Getting ready to start obedience routine










Going to collect my boy after he won the Esquieve competition. Nice bite!









Starting tug of war









Winning first place. Both dogs that he beat outweighed him by 20









14 month old earning his weight pull 3 title pulling 40X his body weight








Punisher pulled 5600#, around 75X his bodyweight








Boogieman doing the hangtime event








Some of my teammates








The Team No F.E.A.R. extended family, support system and coach

I have some better ones coming to me if these are well received.


----------



## maplewood (Apr 14, 2011)

AWESOME! Congrats on the titles. Thanks for sharing  I want to get into weight pulling so bad, but haven't been able to even find any events within a reasonable driving distance of us!


----------



## monkeys23 (Dec 8, 2010)

Congrats, looks like you guys cleaned up! Great pics! :smile:


----------



## luvMyBRT (Mar 8, 2010)

What an accomplishment!!! Wow. Congrats!


----------



## Tobi (Mar 18, 2011)

Fantastic! great pictures as well, congratulations on your accomplishments!!! :smile:


----------



## GoingPostal (Sep 5, 2011)

Congrats! Sounds like everyone did an awesome job.


----------



## kady05 (Jul 29, 2011)

Congrats! I just love your boy, he's awesome.


----------



## Hadley (Jan 6, 2011)

Congrats! That sounds like a super fun event. Wish we had stuff like that around here!
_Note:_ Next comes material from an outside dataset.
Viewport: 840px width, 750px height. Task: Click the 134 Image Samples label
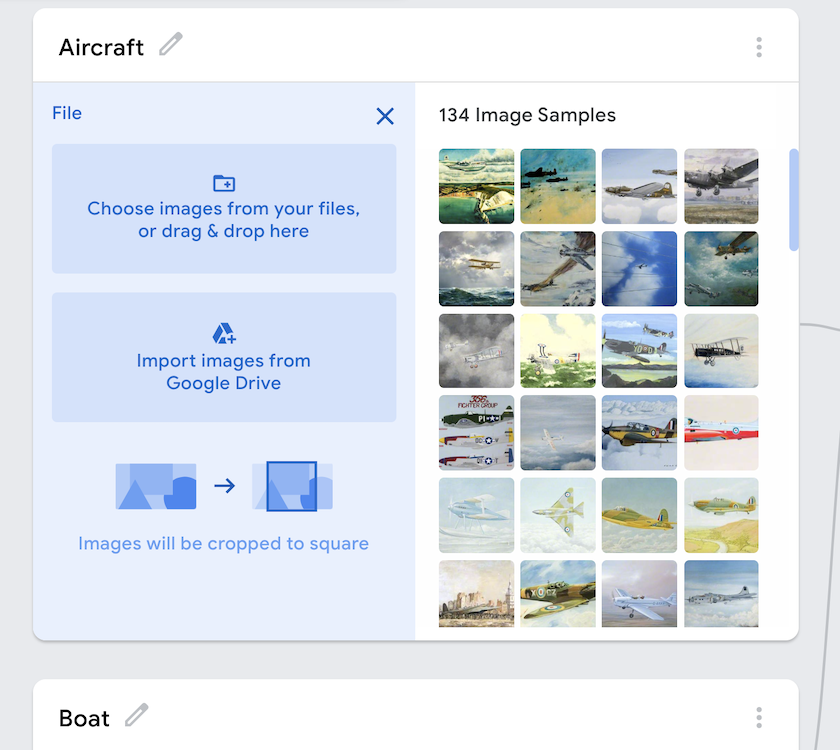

The dogs look great...especially Boogieman! Gorgeous dog.


----------



## rannmiller (Jun 27, 2008)

Your dogs are ripped! They look great and I love seeing dogs doing something they clearly love to do! Congrats on the titles and awards!!


----------



## MollyWoppy (Mar 19, 2010)

You guys all did awesomely. I too love seeing the dogs doing something they absolutely adore, they are some very satisfied, happy, well adjusted pups you all have there. Congratulations to you, all your team and all your pups.


----------



## stajbs (Jun 5, 2010)

Nice!!! Congrats to you and the dogs!! Did the Irondog stuff start in Connecticut? We pulled with our sibes back in the 90's with IWPA and a bit in 2001 and 2002 but the dogs got older and now we spend time caring for two retired senior sled dogs and weight pullers!!


----------



## Khan (Jan 17, 2010)

Wow, those are great pics! The dogs look amazing!! I like that there is not only strength but also the obedience part. Congrats on the winnings!!


----------



## committed2excellence (May 2, 2011)

I started in Chicago I believe.



stajbs said:


> Nice!!! Congrats to you and the dogs!! Did the Irondog stuff start in Connecticut? We pulled with our sibes back in the 90's with IWPA and a bit in 2001 and 2002 but the dogs got older and now we spend time caring for two retired senior sled dogs and weight pullers!!


----------



## committed2excellence (May 2, 2011)

Thanks for the good words everyone


----------



## NewYorkDogue (Sep 27, 2011)

I love, love, love seeing dogs doing what they were bred to do (or even making the most of their potential and abilities). 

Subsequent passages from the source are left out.